WHAT YOU WILL DO: In the records below, find the line that contains "Mega (501, 930)" and the line that contains "[arduino-logo] (46, 71)", then retype exactly those two lines and every line between them.
*** DATA PROVIDED Section Begins ***
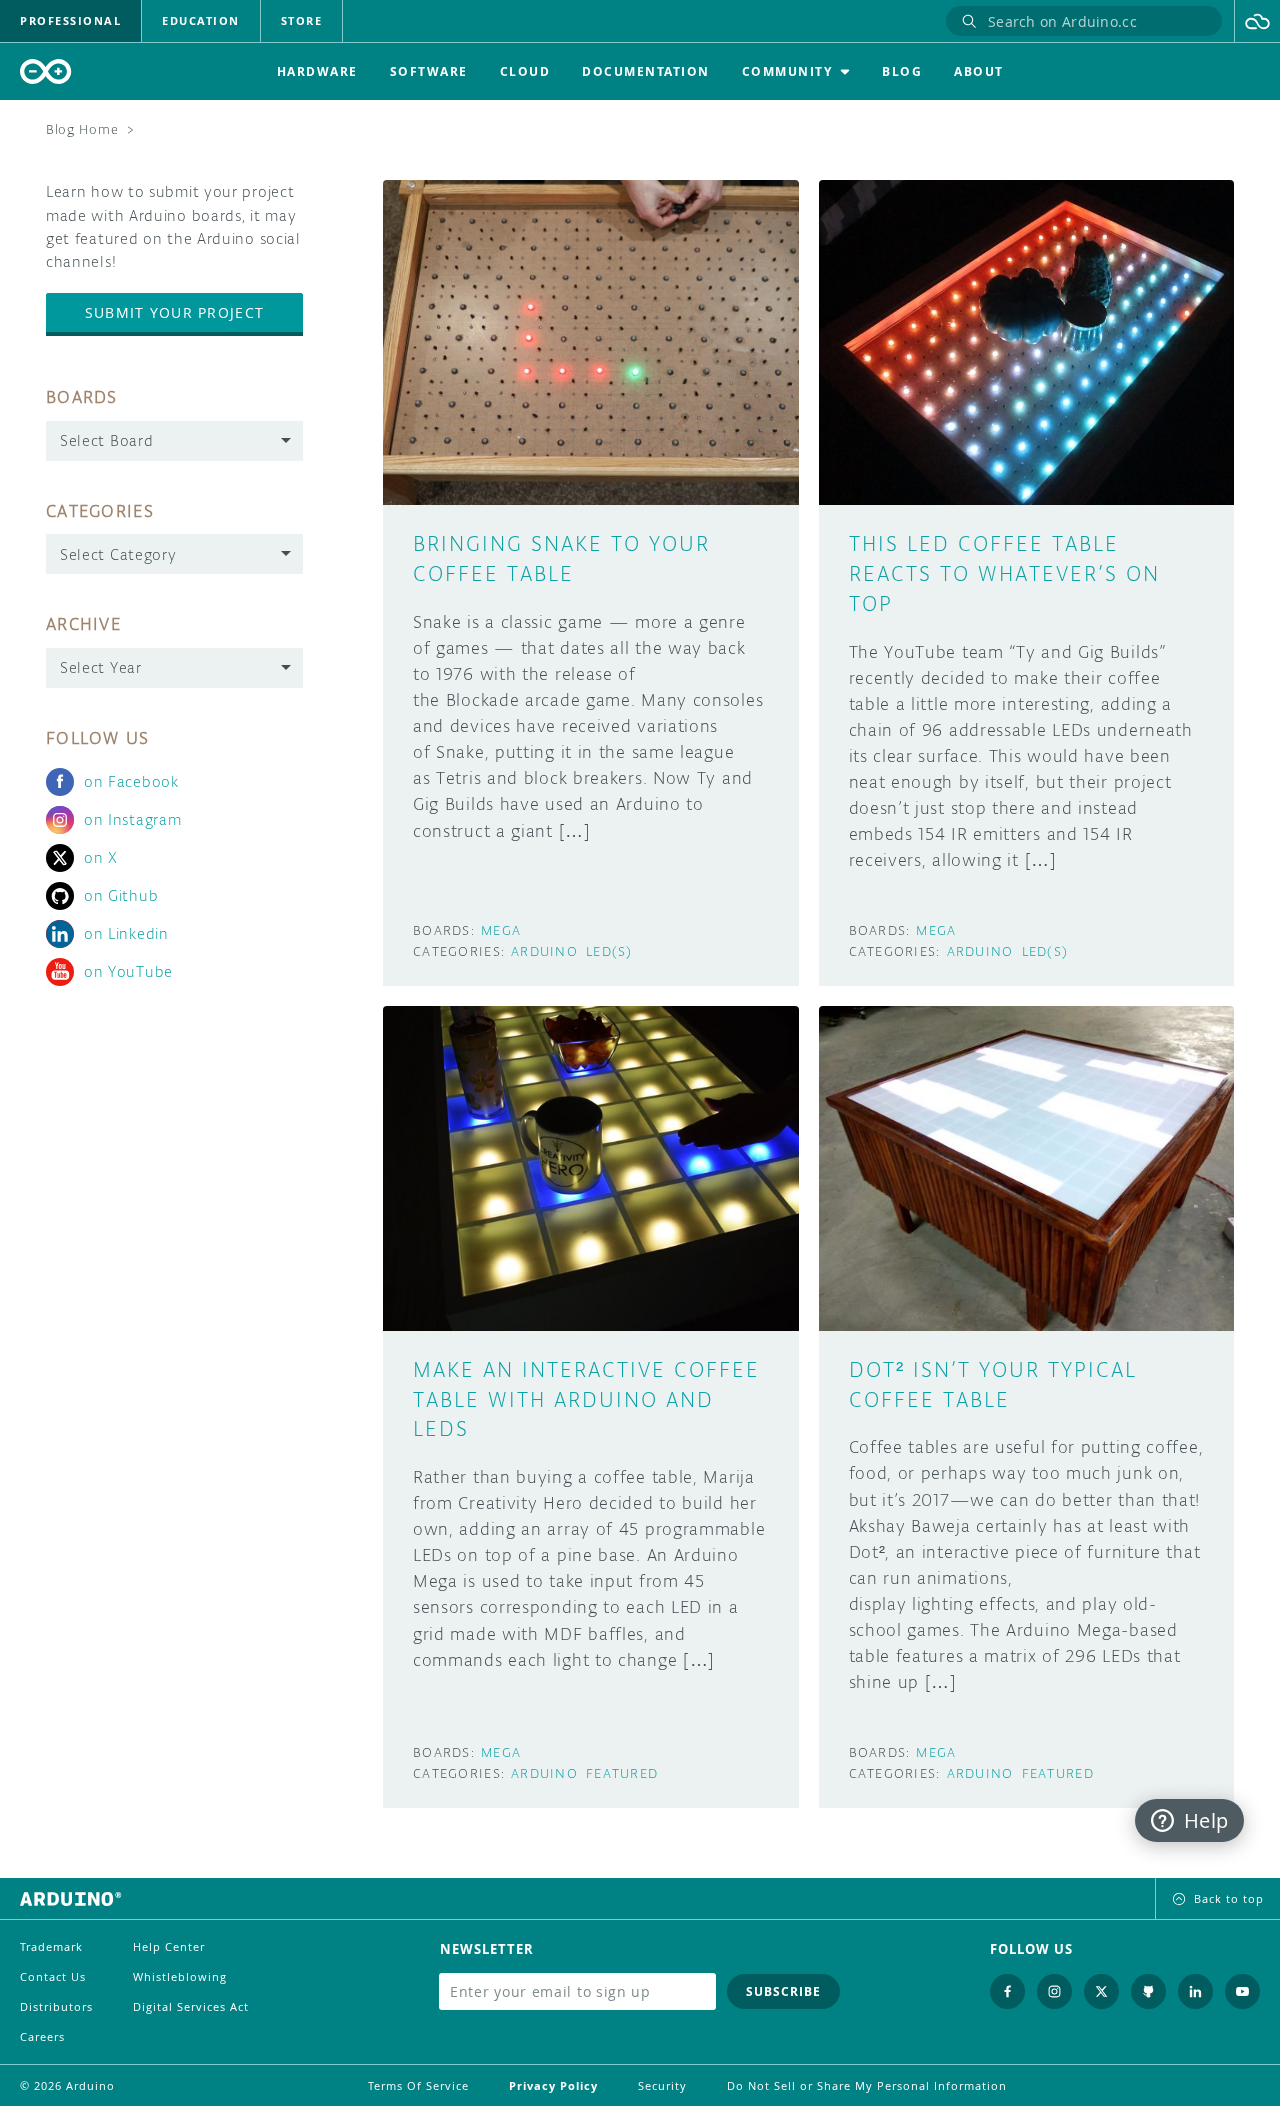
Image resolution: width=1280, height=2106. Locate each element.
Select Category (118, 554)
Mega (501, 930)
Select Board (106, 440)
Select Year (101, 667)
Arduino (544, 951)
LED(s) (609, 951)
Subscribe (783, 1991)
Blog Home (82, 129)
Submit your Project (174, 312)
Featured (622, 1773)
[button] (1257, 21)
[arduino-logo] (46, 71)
*** DATA PROVIDED Section Ends ***
*** DATA PROVIDED Section Begins ***
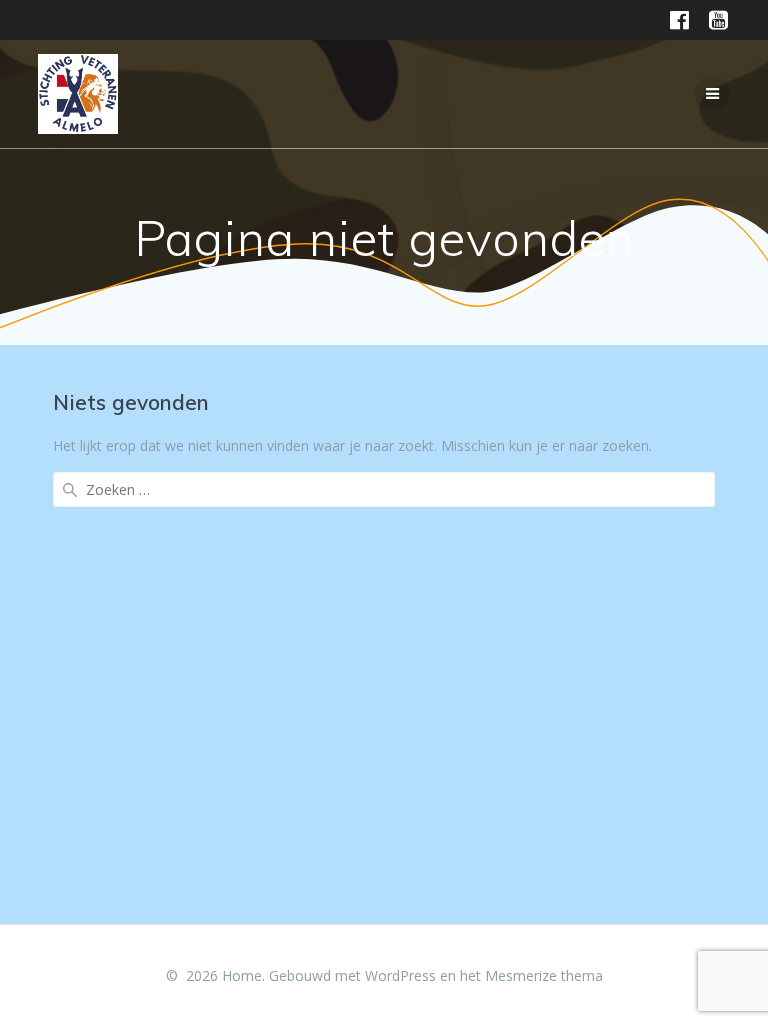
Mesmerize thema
*** DATA PROVIDED Section Ends ***
SOLUTION FOR THIS TASK:
Mega (501, 930)
Select Board (106, 440)
Select Year (101, 667)
Arduino (544, 951)
LED(s) (609, 951)
Subscribe (783, 1991)
Blog Home (82, 129)
Submit your Project (174, 312)
Featured (622, 1773)
[button] (1257, 21)
[arduino-logo] (46, 71)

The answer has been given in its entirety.